■ Aim of the task:
Copy out the lines below that hold the word "calendar".

■ Extracted information:
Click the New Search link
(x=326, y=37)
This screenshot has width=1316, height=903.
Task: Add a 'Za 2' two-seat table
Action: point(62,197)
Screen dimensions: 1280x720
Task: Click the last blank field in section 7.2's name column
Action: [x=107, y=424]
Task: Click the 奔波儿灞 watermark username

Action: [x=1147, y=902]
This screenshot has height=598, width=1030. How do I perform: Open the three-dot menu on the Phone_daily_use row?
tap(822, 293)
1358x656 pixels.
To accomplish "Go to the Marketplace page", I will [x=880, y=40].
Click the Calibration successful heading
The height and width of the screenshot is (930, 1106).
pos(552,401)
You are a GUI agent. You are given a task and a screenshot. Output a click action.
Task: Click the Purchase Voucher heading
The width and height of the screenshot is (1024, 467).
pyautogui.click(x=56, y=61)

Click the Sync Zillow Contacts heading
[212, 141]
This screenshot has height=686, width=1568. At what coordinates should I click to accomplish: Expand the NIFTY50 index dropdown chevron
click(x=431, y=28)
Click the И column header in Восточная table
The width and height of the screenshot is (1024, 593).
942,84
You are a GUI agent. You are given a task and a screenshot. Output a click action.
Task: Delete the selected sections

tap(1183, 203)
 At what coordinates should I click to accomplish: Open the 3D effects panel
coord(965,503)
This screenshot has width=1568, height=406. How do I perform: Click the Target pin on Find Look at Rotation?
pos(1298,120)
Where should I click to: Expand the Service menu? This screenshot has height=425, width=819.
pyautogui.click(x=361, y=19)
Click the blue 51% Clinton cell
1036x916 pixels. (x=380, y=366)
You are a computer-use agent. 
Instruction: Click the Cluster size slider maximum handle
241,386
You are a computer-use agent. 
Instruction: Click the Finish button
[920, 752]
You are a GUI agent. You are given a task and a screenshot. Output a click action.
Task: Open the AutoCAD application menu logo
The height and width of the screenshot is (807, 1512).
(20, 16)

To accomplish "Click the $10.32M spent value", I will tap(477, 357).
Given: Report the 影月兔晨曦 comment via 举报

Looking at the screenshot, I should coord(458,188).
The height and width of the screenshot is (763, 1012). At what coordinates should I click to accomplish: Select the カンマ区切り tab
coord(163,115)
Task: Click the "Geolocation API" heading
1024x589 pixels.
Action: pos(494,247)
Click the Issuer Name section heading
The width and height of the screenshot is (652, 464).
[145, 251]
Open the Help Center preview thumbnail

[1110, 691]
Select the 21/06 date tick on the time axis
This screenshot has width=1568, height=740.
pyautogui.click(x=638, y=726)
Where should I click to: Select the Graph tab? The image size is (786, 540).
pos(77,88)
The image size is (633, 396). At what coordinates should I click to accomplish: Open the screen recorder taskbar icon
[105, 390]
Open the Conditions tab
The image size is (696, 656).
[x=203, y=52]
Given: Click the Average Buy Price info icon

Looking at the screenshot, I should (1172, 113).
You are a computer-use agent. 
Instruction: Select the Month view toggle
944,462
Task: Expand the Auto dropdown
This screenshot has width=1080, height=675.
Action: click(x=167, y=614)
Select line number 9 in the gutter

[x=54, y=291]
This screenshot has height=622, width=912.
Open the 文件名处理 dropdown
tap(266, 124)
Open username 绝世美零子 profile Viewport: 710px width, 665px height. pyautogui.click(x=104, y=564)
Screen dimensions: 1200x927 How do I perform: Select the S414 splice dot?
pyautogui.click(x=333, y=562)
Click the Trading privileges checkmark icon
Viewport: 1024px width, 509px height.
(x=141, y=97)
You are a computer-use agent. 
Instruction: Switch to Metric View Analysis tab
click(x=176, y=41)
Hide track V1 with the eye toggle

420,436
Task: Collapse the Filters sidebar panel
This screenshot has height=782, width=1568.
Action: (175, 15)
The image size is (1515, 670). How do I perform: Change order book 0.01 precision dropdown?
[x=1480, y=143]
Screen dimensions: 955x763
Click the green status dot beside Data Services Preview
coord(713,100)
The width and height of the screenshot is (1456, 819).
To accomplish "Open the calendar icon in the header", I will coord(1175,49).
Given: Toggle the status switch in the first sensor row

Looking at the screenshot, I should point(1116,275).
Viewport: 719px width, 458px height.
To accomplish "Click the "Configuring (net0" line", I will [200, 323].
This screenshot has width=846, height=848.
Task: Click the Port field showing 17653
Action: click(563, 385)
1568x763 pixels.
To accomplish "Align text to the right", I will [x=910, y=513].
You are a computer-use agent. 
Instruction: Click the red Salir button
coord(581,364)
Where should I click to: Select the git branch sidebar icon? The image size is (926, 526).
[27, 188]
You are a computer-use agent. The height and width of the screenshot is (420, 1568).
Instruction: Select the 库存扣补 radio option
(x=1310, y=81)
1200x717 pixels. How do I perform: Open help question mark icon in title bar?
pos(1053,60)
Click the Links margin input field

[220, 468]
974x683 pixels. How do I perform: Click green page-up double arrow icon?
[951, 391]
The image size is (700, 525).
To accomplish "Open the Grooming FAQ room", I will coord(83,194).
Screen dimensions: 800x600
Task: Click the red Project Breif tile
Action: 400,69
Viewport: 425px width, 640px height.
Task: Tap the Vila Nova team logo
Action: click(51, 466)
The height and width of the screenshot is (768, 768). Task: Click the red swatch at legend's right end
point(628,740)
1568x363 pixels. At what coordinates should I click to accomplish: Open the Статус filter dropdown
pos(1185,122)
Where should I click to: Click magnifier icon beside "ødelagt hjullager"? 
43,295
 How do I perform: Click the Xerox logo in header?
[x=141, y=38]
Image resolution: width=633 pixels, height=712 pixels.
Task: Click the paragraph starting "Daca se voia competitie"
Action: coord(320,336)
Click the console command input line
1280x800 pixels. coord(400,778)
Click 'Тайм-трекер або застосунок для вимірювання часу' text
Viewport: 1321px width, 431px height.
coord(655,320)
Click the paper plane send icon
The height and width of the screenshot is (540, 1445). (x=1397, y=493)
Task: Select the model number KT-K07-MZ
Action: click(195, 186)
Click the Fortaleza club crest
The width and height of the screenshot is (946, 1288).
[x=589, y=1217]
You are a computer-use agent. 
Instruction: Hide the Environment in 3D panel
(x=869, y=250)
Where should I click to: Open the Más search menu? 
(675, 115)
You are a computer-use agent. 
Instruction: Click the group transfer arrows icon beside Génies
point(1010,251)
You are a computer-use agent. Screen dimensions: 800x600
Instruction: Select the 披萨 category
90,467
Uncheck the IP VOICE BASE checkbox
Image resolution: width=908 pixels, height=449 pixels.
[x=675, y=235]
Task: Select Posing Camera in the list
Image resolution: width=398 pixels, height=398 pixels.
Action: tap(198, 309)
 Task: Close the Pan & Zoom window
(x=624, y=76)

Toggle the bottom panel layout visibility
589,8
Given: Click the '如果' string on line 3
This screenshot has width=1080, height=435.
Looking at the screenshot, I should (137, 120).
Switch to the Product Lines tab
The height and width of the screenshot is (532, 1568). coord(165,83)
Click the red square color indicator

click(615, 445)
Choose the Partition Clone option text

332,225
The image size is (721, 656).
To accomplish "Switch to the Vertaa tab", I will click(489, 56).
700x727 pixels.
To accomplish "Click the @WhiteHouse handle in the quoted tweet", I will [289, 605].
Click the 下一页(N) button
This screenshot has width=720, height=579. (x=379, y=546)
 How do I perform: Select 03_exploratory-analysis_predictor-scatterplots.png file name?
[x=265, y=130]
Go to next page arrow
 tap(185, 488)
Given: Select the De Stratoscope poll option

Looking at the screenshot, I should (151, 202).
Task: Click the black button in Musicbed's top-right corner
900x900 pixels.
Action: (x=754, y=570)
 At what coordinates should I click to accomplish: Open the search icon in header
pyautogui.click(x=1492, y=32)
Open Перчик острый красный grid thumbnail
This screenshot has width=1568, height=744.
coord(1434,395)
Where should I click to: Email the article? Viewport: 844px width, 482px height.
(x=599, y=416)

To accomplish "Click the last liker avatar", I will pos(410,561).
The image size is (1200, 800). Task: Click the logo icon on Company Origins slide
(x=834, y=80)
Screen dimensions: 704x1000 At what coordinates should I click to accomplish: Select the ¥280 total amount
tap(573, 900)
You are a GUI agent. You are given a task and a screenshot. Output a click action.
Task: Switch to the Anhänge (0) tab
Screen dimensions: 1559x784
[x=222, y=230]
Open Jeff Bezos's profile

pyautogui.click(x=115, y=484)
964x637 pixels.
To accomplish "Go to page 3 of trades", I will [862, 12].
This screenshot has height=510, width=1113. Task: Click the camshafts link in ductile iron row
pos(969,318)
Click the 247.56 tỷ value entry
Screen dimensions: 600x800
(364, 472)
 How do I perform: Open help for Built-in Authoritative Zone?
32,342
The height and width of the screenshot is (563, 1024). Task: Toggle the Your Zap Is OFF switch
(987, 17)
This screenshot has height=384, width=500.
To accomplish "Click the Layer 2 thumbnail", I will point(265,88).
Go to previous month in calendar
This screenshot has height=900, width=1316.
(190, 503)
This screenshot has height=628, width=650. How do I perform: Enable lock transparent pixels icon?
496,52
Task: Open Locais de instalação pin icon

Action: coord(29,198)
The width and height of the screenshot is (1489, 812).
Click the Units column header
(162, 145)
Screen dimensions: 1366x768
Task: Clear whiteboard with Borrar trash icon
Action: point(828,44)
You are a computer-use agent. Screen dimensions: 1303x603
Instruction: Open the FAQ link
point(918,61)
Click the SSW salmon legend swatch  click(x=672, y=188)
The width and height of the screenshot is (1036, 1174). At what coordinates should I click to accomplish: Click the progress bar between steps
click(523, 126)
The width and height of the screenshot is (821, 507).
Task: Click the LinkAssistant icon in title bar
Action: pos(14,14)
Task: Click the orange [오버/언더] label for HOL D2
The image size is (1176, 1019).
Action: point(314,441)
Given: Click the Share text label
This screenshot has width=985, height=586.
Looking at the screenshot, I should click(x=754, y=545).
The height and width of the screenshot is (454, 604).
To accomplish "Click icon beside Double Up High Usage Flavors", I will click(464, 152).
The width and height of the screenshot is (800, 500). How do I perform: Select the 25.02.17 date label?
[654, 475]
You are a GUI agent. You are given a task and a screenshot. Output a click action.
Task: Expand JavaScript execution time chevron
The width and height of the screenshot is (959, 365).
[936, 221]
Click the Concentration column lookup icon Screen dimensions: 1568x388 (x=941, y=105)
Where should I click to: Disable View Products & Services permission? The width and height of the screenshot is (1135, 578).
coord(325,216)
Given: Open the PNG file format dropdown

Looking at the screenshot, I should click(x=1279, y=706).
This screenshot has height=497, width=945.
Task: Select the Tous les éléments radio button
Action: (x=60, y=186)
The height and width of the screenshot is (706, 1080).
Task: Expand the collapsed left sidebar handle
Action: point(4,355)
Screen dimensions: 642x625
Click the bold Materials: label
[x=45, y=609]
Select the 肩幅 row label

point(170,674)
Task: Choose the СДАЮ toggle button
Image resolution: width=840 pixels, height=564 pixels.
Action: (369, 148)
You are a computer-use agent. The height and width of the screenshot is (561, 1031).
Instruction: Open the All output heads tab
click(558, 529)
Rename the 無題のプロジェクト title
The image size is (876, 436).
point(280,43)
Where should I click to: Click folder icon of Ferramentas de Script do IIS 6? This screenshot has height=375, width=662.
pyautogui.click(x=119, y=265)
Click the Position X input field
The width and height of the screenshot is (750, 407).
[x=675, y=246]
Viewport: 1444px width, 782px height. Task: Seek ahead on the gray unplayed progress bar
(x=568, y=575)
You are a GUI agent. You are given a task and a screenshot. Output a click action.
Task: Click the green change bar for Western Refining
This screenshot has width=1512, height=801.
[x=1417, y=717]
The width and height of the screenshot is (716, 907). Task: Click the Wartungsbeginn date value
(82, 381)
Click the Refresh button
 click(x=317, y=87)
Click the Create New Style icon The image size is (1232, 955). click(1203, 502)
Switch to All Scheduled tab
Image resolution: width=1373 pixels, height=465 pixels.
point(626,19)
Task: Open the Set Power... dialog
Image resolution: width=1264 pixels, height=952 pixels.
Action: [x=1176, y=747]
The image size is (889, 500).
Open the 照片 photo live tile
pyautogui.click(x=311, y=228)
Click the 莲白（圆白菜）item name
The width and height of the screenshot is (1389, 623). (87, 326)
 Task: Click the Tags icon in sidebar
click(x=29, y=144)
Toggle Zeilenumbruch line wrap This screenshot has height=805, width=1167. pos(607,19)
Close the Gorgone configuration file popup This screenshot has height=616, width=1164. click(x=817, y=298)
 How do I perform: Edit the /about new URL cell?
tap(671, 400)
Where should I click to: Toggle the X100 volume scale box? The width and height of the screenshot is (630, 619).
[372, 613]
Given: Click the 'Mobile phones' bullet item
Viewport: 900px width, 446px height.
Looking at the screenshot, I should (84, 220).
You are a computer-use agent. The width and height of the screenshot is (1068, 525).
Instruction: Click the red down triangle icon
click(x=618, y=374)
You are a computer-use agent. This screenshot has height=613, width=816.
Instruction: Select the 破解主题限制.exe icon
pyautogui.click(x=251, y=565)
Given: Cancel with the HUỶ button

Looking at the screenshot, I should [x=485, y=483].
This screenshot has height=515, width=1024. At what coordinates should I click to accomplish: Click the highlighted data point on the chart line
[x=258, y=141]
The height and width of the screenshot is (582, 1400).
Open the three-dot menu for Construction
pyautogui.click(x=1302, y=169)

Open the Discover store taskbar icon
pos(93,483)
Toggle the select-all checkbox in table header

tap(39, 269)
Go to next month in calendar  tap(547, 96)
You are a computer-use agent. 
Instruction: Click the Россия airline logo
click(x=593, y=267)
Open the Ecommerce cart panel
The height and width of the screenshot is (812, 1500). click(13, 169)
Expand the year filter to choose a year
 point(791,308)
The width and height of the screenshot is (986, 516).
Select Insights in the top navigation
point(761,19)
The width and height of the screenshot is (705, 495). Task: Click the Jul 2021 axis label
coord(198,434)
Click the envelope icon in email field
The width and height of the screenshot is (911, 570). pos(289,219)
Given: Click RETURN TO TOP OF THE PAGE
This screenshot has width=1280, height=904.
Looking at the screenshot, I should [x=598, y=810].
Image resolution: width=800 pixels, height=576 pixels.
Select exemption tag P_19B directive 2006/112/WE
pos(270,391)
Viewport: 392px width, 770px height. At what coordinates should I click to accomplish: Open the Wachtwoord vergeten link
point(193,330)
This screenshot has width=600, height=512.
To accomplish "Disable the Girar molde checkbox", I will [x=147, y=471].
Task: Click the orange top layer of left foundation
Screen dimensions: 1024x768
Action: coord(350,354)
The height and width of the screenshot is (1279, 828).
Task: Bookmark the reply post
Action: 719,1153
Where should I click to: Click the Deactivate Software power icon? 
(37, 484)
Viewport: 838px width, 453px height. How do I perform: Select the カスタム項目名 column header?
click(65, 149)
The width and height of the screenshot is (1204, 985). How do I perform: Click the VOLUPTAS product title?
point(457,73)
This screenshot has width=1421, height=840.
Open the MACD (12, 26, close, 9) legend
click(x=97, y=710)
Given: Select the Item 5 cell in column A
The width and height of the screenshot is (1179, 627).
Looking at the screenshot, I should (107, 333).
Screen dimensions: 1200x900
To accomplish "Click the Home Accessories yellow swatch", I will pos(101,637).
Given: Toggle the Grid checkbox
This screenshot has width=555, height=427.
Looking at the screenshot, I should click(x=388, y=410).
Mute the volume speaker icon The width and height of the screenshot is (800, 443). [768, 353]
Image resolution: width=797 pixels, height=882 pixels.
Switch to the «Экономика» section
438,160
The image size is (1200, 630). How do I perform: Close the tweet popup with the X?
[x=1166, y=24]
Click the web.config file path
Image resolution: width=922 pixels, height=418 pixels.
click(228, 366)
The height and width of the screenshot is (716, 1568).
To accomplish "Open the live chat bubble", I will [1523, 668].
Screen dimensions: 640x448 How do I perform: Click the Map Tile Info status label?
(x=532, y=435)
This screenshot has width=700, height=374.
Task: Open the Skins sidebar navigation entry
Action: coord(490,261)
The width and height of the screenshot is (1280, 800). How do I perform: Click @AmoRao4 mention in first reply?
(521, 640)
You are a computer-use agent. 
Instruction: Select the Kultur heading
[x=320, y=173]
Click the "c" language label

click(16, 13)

■ Your response:
To accomplish "Open the calendar icon in the header", I will coord(1175,49).
Go to previous month in calendar
Go to next month in calendar  tap(547, 96)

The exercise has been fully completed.